Birinin karmaşık beceriler geliştirmesini veya edinmesini gerektiren hemen hemen her çabada, ister entelektüel ister esasen fiziksel olsun, gençlere başlamak genellikle genç beyinlerin daha yaşlı beyinlerden daha plastik olması nedeniyle büyük bir nimet olacaktır; yeni tür görevlere ve bilgilere daha kolay adapte olabilirler. Bu nedenle, satranç spor ya da matematik ya da başka bir şeyden farklı olmayacak ve en tepeye yükselenler oldukça genç olmaya başlamış olacaklar, çünkü bu, özel bilgi ve becerileri edinme nihai görevini çok daha kolay hale getiriyor. en iyisi ile satranç oynamak için gerekli. Buna rağmen, bazı önemli derecede güçlü oyuncular aslında nispeten geç başlangıçlar elde etti.
Mikhail Chigorin ilk olarak 16 yaşında oldukça geç satranç kurallarını öğrendi ve 23-24 yaşına gelene kadar kendini satranca atmadı. Wikipedia'dan bir alıntı:
Hayatta nadiren satranç konusunda ciddileşti; öğretmeni ona 16 yaşında hamleleri öğretti, ancak 1874 yılına kadar oyuna başlamadı ve devlet memuru olarak kariyerine başlamadan önce çalışmalarını bitirdi.
Sonuçta, bence Chigorin, 18 yaşından sonra başlama kriterinizi makul bir şekilde karşılıyor.

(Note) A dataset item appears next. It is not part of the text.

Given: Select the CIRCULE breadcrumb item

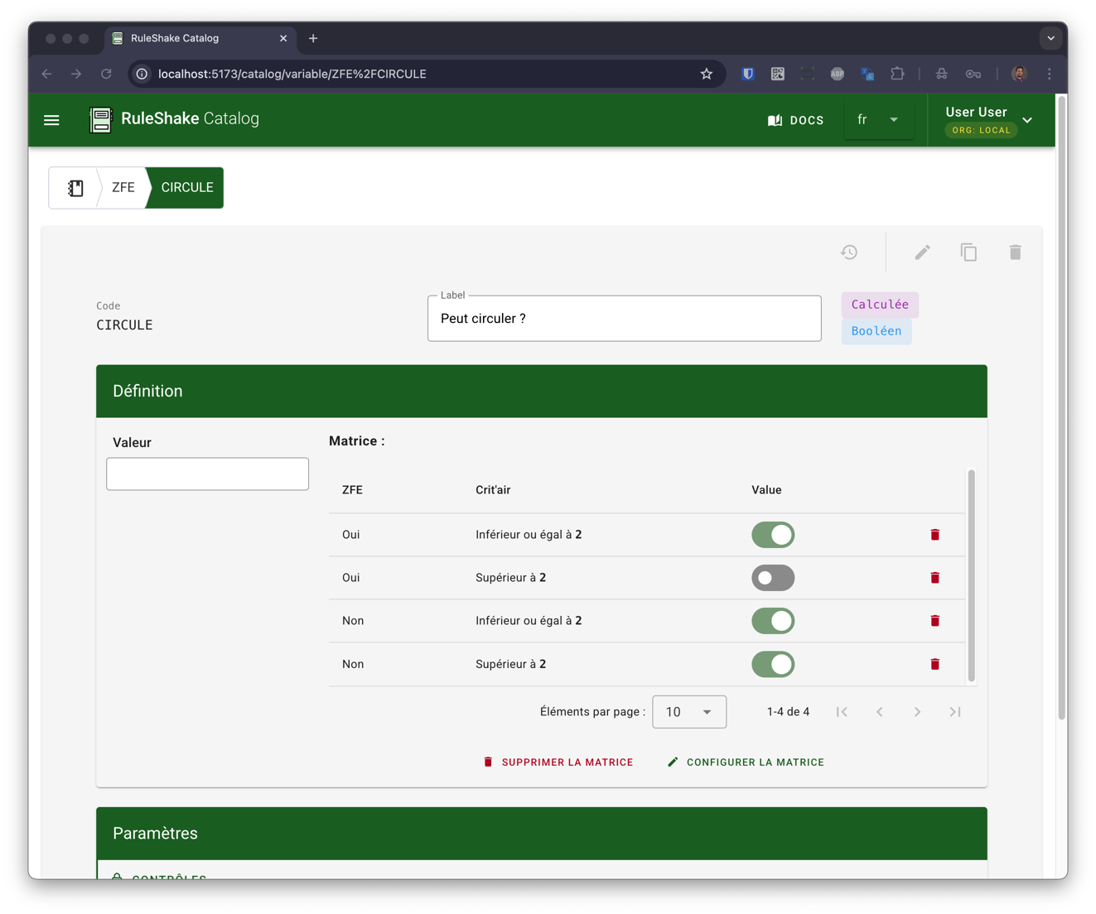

Teknik olarak, o resmi FIDE unvanına sahip olma anlamında bir "büyük usta" değildi, ama elbette bunun nedeni sadece Chigorin günü. Steinitz'in dünya şampiyonası için iki maç oynadı ve chessmetrics , Chigorin'i 1890'larda dünyanın en iyi 4 oyuncusuna yerleştirdi (Steinitz ve Lasker'in farklı zamanlarda 2. sırada yer alıyor).
Buna ek olarak, Howard Staunton görünüşe göre sadece 26 yaşında satranç oynamaya başladı . Chigorin gibi, elbette teknik olarak kelimenin modern anlamında bir GM değildi, ancak genellikle 1840'larda dünyanın en güçlü oyuncusu olarak kabul ediliyor ve bazen "resmi olmayan dünya şampiyonu" olarak anılıyor. Paul Morphy sık sık öyle.